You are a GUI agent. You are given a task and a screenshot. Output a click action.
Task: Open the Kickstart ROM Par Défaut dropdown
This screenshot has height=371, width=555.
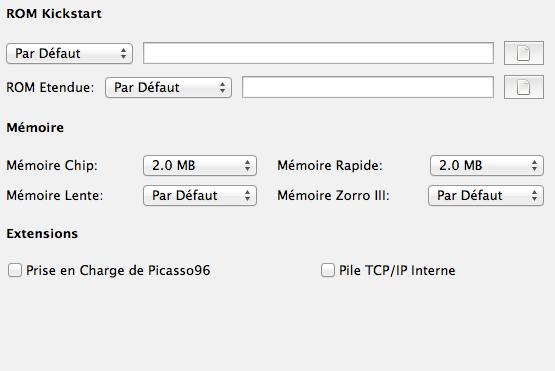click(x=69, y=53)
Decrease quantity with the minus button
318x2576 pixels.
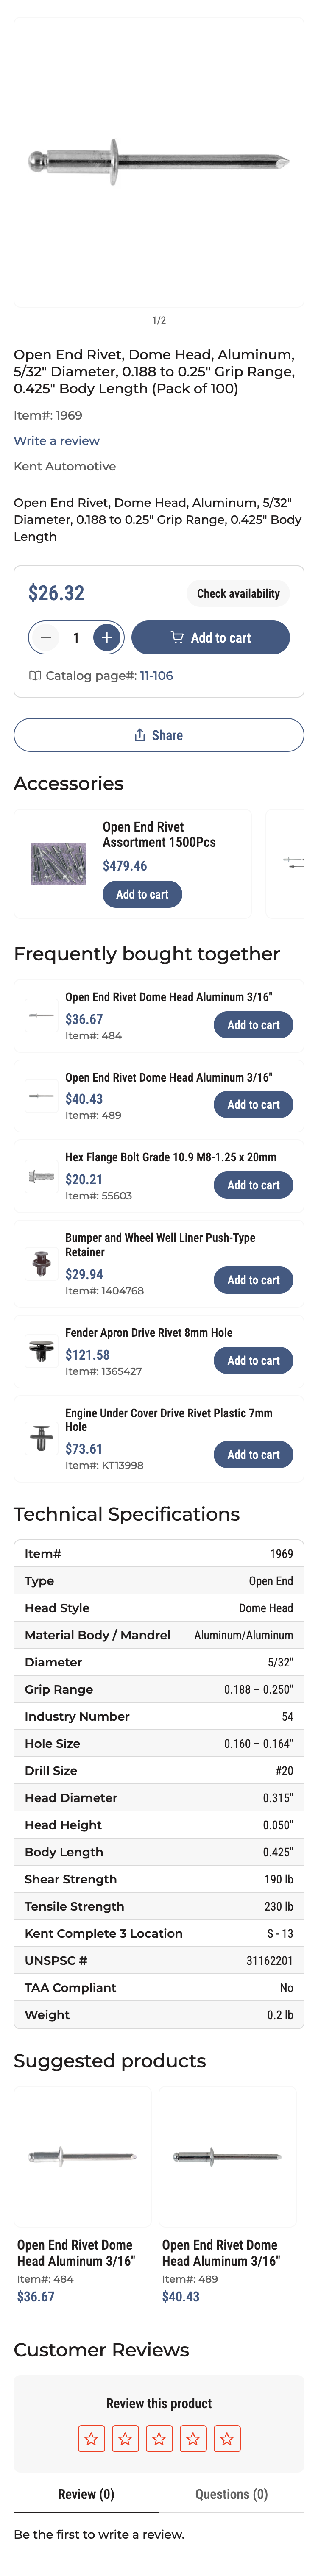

——————————

Write out the lines from the one containing "Decrease quantity with the minus button" through the end of the lines, copying each exactly and leaving out the pictures.

▶ **Exercise answer**
Decrease quantity with the minus button
318x2576 pixels.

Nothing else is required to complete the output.